[Interface element records]
START
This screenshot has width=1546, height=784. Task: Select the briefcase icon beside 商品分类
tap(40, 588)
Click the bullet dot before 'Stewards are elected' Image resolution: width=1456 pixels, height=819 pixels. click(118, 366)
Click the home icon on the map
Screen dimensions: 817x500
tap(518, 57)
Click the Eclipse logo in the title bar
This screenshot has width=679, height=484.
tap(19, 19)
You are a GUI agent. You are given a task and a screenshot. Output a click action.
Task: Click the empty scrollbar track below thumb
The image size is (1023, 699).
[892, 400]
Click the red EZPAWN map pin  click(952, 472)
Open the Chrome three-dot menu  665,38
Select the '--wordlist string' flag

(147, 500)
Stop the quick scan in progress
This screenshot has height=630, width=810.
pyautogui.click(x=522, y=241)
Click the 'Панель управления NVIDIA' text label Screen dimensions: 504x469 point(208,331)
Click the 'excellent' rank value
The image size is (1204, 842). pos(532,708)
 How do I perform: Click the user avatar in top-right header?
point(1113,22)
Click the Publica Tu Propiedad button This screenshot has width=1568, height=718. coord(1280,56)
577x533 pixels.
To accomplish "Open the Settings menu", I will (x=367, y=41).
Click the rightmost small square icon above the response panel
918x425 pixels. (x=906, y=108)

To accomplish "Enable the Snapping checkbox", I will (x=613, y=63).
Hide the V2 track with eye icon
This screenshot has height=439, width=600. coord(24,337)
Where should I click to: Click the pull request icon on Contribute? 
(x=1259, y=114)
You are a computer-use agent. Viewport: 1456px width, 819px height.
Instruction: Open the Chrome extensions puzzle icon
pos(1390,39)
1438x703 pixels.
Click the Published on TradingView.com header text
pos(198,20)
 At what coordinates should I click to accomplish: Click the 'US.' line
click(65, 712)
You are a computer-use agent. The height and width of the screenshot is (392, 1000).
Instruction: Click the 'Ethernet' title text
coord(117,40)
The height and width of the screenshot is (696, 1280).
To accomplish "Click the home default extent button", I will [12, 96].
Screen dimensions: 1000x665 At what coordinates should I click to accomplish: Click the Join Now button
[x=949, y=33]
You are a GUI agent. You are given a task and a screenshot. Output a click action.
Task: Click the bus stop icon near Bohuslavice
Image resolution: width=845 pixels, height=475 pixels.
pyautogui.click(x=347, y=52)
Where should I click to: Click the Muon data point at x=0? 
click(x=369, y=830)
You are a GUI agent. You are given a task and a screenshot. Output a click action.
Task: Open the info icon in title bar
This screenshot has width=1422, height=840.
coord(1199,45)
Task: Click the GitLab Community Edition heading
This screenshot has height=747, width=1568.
END
§ Task prompt
Rewrite the records above with "icon" switched to "symbol" everywhere it occurs, leaving everything else as it is.

§ Result
This screenshot has width=1546, height=784. Task: Select the briefcase symbol beside 商品分类
tap(40, 588)
Click the bullet dot before 'Stewards are elected' Image resolution: width=1456 pixels, height=819 pixels. click(118, 366)
Click the home symbol on the map
Screen dimensions: 817x500
tap(518, 57)
Click the Eclipse logo in the title bar
This screenshot has width=679, height=484.
tap(19, 19)
You are a GUI agent. You are given a task and a screenshot. Output a click action.
Task: Click the empty scrollbar track below thumb
The image size is (1023, 699).
[892, 400]
Click the red EZPAWN map pin  click(952, 472)
Open the Chrome three-dot menu  665,38
Select the '--wordlist string' flag

(147, 500)
Stop the quick scan in progress
This screenshot has height=630, width=810.
pyautogui.click(x=522, y=241)
Click the 'Панель управления NVIDIA' text label Screen dimensions: 504x469 point(208,331)
Click the 'excellent' rank value
The image size is (1204, 842). pos(532,708)
 How do I perform: Click the user avatar in top-right header?
point(1113,22)
Click the Publica Tu Propiedad button This screenshot has width=1568, height=718. coord(1280,56)
577x533 pixels.
To accomplish "Open the Settings menu", I will (x=367, y=41).
Click the rightmost small square symbol above the response panel
918x425 pixels. (x=906, y=108)

To accomplish "Enable the Snapping checkbox", I will (x=613, y=63).
Hide the V2 track with eye symbol
This screenshot has height=439, width=600. coord(24,337)
Where should I click to: Click the pull request symbol on Contribute? 
(x=1259, y=114)
You are a computer-use agent. Viewport: 1456px width, 819px height.
Instruction: Open the Chrome extensions puzzle symbol
pos(1390,39)
1438x703 pixels.
Click the Published on TradingView.com header text
pos(198,20)
 At what coordinates should I click to accomplish: Click the 'US.' line
click(65, 712)
You are a computer-use agent. The height and width of the screenshot is (392, 1000).
Instruction: Click the 'Ethernet' title text
coord(117,40)
The height and width of the screenshot is (696, 1280).
To accomplish "Click the home default extent button", I will [12, 96].
Screen dimensions: 1000x665 At what coordinates should I click to accomplish: Click the Join Now button
[x=949, y=33]
You are a GUI agent. You are given a task and a screenshot. Output a click action.
Task: Click the bus stop symbol near Bohuslavice
Image resolution: width=845 pixels, height=475 pixels.
pyautogui.click(x=347, y=52)
Where should I click to: Click the Muon data point at x=0? 
click(x=369, y=830)
You are a GUI agent. You are given a task and a screenshot. Output a click action.
Task: Open the info symbol in title bar
This screenshot has width=1422, height=840.
coord(1199,45)
Task: Click the GitLab Community Edition heading
This screenshot has height=747, width=1568.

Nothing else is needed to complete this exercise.